■ **Activity**:
Restate the records in full, keeping every word as it is.

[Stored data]
+ + + + +

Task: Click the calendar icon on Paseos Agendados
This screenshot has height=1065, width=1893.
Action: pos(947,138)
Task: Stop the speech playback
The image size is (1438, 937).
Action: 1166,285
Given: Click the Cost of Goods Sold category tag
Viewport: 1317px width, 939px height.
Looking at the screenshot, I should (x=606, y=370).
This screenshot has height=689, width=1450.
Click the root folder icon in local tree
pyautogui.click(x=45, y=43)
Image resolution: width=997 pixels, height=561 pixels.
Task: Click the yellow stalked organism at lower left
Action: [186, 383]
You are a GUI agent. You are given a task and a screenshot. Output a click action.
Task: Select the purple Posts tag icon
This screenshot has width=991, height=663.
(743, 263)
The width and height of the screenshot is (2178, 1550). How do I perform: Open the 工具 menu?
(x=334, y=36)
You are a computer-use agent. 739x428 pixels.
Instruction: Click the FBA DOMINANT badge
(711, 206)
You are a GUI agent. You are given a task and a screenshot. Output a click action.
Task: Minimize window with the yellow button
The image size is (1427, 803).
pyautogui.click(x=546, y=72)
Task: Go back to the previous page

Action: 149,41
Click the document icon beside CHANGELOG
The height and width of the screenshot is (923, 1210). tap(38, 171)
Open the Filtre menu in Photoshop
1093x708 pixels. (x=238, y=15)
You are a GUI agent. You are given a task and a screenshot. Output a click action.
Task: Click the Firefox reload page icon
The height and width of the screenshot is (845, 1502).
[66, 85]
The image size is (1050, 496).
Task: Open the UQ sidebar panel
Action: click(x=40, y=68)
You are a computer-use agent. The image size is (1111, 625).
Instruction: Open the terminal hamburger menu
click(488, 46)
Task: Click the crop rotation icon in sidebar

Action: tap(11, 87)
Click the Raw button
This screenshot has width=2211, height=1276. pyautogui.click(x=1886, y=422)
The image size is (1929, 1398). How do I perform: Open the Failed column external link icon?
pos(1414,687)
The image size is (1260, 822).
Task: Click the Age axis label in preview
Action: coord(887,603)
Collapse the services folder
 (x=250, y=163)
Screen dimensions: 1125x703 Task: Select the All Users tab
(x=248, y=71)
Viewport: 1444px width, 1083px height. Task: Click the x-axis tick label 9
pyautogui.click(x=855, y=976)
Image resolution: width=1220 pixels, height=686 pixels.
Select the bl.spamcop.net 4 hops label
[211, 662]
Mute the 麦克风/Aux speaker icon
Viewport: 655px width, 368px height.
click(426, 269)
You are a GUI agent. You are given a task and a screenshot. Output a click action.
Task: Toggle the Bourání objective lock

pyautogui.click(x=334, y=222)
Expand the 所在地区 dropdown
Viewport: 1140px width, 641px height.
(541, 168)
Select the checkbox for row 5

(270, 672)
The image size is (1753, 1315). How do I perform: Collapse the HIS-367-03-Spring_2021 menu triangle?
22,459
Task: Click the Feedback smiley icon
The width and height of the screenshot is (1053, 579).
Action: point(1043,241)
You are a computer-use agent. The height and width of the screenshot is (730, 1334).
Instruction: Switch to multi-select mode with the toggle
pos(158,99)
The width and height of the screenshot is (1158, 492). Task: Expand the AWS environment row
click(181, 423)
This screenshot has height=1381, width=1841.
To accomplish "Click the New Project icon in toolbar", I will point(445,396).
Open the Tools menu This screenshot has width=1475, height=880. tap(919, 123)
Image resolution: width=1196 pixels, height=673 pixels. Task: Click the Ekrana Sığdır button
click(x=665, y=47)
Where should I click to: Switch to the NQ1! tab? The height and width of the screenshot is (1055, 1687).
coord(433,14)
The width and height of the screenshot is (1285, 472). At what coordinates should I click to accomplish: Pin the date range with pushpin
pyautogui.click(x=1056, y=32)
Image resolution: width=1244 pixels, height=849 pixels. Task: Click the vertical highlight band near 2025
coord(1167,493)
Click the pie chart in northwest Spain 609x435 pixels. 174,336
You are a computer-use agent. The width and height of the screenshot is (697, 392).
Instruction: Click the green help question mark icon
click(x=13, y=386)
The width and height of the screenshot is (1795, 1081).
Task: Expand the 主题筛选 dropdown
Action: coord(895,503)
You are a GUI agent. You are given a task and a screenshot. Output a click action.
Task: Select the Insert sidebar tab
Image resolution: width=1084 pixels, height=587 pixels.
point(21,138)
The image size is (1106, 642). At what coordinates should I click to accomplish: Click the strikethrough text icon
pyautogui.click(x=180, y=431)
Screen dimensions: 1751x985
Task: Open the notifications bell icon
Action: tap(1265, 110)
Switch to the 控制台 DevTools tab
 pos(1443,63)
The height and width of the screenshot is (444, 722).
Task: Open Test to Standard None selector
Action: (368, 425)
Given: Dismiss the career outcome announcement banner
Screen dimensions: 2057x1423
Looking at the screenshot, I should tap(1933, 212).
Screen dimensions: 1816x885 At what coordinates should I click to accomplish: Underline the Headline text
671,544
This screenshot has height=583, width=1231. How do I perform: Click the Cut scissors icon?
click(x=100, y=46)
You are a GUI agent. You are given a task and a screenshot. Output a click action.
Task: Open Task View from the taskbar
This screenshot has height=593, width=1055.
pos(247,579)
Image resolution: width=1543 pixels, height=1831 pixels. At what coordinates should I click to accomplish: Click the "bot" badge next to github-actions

+ + + + +

■ **Output of the exercise**:
Task: Click the calendar icon on Paseos Agendados
This screenshot has height=1065, width=1893.
Action: pos(947,138)
Task: Stop the speech playback
The image size is (1438, 937).
Action: 1166,285
Given: Click the Cost of Goods Sold category tag
Viewport: 1317px width, 939px height.
Looking at the screenshot, I should (x=606, y=370).
This screenshot has height=689, width=1450.
Click the root folder icon in local tree
pyautogui.click(x=45, y=43)
Image resolution: width=997 pixels, height=561 pixels.
Task: Click the yellow stalked organism at lower left
Action: [186, 383]
You are a GUI agent. You are given a task and a screenshot. Output a click action.
Task: Select the purple Posts tag icon
This screenshot has width=991, height=663.
(743, 263)
The width and height of the screenshot is (2178, 1550). How do I perform: Open the 工具 menu?
(x=334, y=36)
You are a computer-use agent. 739x428 pixels.
Instruction: Click the FBA DOMINANT badge
(711, 206)
You are a GUI agent. You are given a task and a screenshot. Output a click action.
Task: Minimize window with the yellow button
The image size is (1427, 803).
pyautogui.click(x=546, y=72)
Task: Go back to the previous page

Action: 149,41
Click the document icon beside CHANGELOG
The height and width of the screenshot is (923, 1210). tap(38, 171)
Open the Filtre menu in Photoshop
1093x708 pixels. (x=238, y=15)
You are a GUI agent. You are given a task and a screenshot. Output a click action.
Task: Click the Firefox reload page icon
The height and width of the screenshot is (845, 1502).
[66, 85]
The image size is (1050, 496).
Task: Open the UQ sidebar panel
Action: click(x=40, y=68)
You are a computer-use agent. The image size is (1111, 625).
Instruction: Open the terminal hamburger menu
click(488, 46)
Task: Click the crop rotation icon in sidebar

Action: tap(11, 87)
Click the Raw button
This screenshot has width=2211, height=1276. pyautogui.click(x=1886, y=422)
The image size is (1929, 1398). How do I perform: Open the Failed column external link icon?
pos(1414,687)
The image size is (1260, 822).
Task: Click the Age axis label in preview
Action: coord(887,603)
Collapse the services folder
 (x=250, y=163)
Screen dimensions: 1125x703 Task: Select the All Users tab
(x=248, y=71)
Viewport: 1444px width, 1083px height. Task: Click the x-axis tick label 9
pyautogui.click(x=855, y=976)
Image resolution: width=1220 pixels, height=686 pixels.
Select the bl.spamcop.net 4 hops label
[211, 662]
Mute the 麦克风/Aux speaker icon
Viewport: 655px width, 368px height.
click(426, 269)
You are a GUI agent. You are given a task and a screenshot. Output a click action.
Task: Toggle the Bourání objective lock

pyautogui.click(x=334, y=222)
Expand the 所在地区 dropdown
Viewport: 1140px width, 641px height.
(541, 168)
Select the checkbox for row 5

(270, 672)
The image size is (1753, 1315). How do I perform: Collapse the HIS-367-03-Spring_2021 menu triangle?
22,459
Task: Click the Feedback smiley icon
The width and height of the screenshot is (1053, 579).
Action: point(1043,241)
You are a computer-use agent. The height and width of the screenshot is (730, 1334).
Instruction: Switch to multi-select mode with the toggle
pos(158,99)
The width and height of the screenshot is (1158, 492). Task: Expand the AWS environment row
click(181, 423)
This screenshot has height=1381, width=1841.
To accomplish "Click the New Project icon in toolbar", I will point(445,396).
Open the Tools menu This screenshot has width=1475, height=880. tap(919, 123)
Image resolution: width=1196 pixels, height=673 pixels. Task: Click the Ekrana Sığdır button
click(x=665, y=47)
Where should I click to: Switch to the NQ1! tab? The height and width of the screenshot is (1055, 1687).
coord(433,14)
The width and height of the screenshot is (1285, 472). At what coordinates should I click to accomplish: Pin the date range with pushpin
pyautogui.click(x=1056, y=32)
Image resolution: width=1244 pixels, height=849 pixels. Task: Click the vertical highlight band near 2025
coord(1167,493)
Click the pie chart in northwest Spain 609x435 pixels. 174,336
You are a computer-use agent. The width and height of the screenshot is (697, 392).
Instruction: Click the green help question mark icon
click(x=13, y=386)
The width and height of the screenshot is (1795, 1081).
Task: Expand the 主题筛选 dropdown
Action: coord(895,503)
You are a GUI agent. You are given a task and a screenshot. Output a click action.
Task: Select the Insert sidebar tab
Image resolution: width=1084 pixels, height=587 pixels.
point(21,138)
The image size is (1106, 642). At what coordinates should I click to accomplish: Click the strikethrough text icon
pyautogui.click(x=180, y=431)
Screen dimensions: 1751x985
Task: Open the notifications bell icon
Action: tap(1265, 110)
Switch to the 控制台 DevTools tab
 pos(1443,63)
The height and width of the screenshot is (444, 722).
Task: Open Test to Standard None selector
Action: (368, 425)
Given: Dismiss the career outcome announcement banner
Screen dimensions: 2057x1423
Looking at the screenshot, I should tap(1933, 212).
Screen dimensions: 1816x885 At what coordinates should I click to accomplish: Underline the Headline text
671,544
This screenshot has height=583, width=1231. How do I perform: Click the Cut scissors icon?
click(x=100, y=46)
You are a GUI agent. You are given a task and a screenshot. Output a click action.
Task: Open Task View from the taskbar
This screenshot has height=593, width=1055.
pos(247,579)
Image resolution: width=1543 pixels, height=1831 pixels. At what coordinates should I click to accomplish: Click the "bot" badge next to github-actions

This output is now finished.